Le film, au scénario un peu flottant, raconte l’aventure d’un groupe d’hommes et de femmes dont la plate-forme de forage pétrolier immergée est réquisitionnée par l’armée après échouage d’un sous-marin nucléaire à proximité. Totalement coupés de la surface, ils rencontreront une forme de vie sous-marine jusqu’alors inconnue. Ces INT (intelligences non terrestres) sont, pour les humains, radicalement autres. Il est donc logique qu’elles ne soient qu’effets spéciaux, images elles aussi autres. A l’inverse de nombre de superproductions américaines qui jouent la surenchère, James Cameron filme modestement l’apparition de ses créatures, dans une approche quasi documentaire et paradoxale puisque ce qu’il enregistre, des images conçues par ordinateur, n’était tout simplement pas là au moment du tournage.

Outre l’apparition de créatures d’autant moins tangibles qu’elles paraissent, au départ, n’être qu’eau et lumière, Abyss montrera la résurrection d’une femme noyée avant de s’offrir une fin en forme de miracle. Pour que le film fonctionne, le spectateur doit, tout en demeurant conscient que ce qui lui est montré n’est pas réel, faire l’effort d’y croire au lieu de se perdre dans l’admiration vaine de prouesses technologiques.

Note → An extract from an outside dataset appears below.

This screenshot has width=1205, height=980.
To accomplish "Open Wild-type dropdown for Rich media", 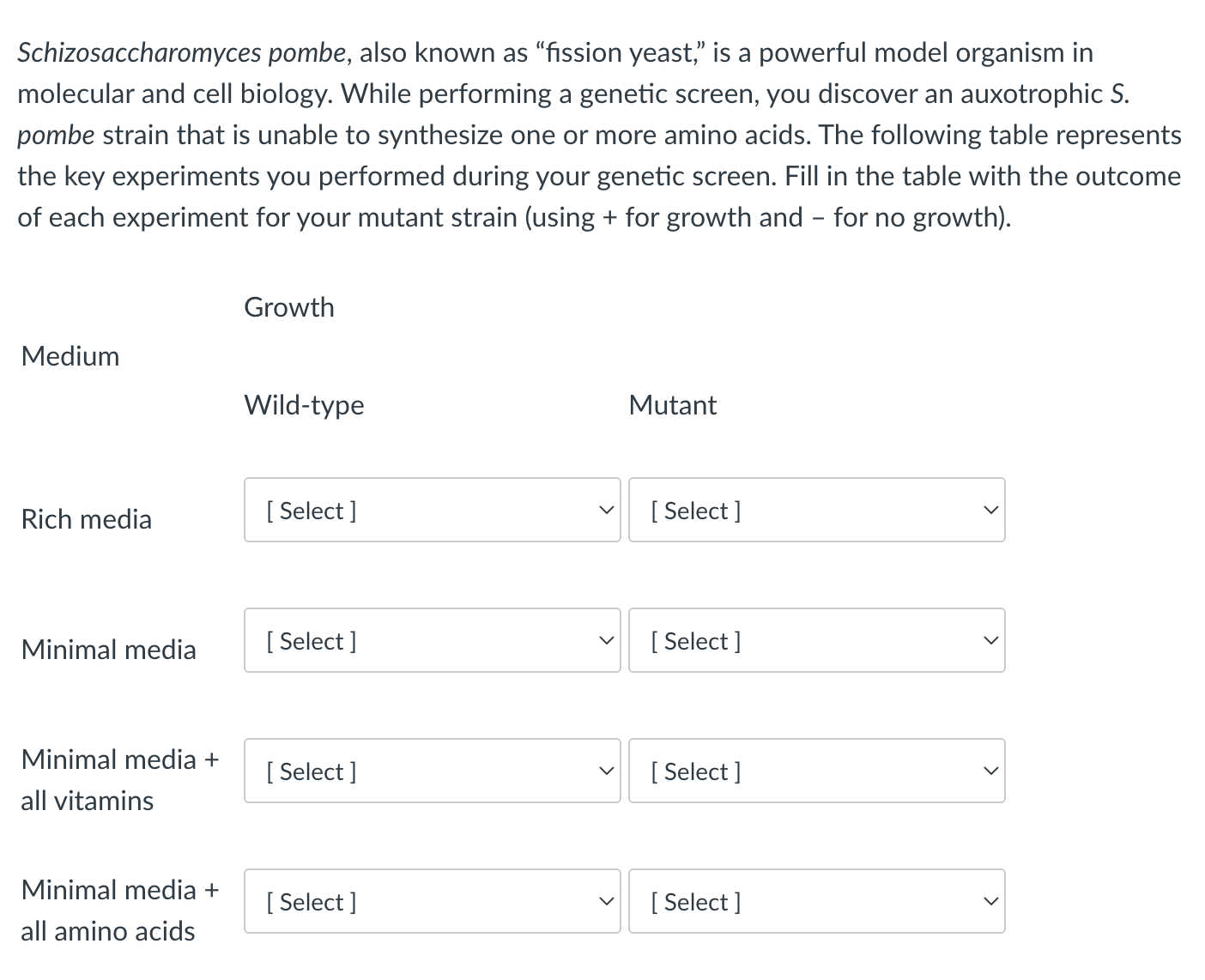I will pos(432,510).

Cette foi faussement naïve n’est en fait que le respect par le spectateur du contrat implicite passé avec le réalisateur qui est la base même du cinéma comme spectacle. A une époque où, dans le cinéma commercial américain, la connivence entre le metteur en scène et le spectateur se fait généralement au-dessus et, donc, au détriment du film auquel plus personne ne croit, Abyss a naturellement été un four au box-office.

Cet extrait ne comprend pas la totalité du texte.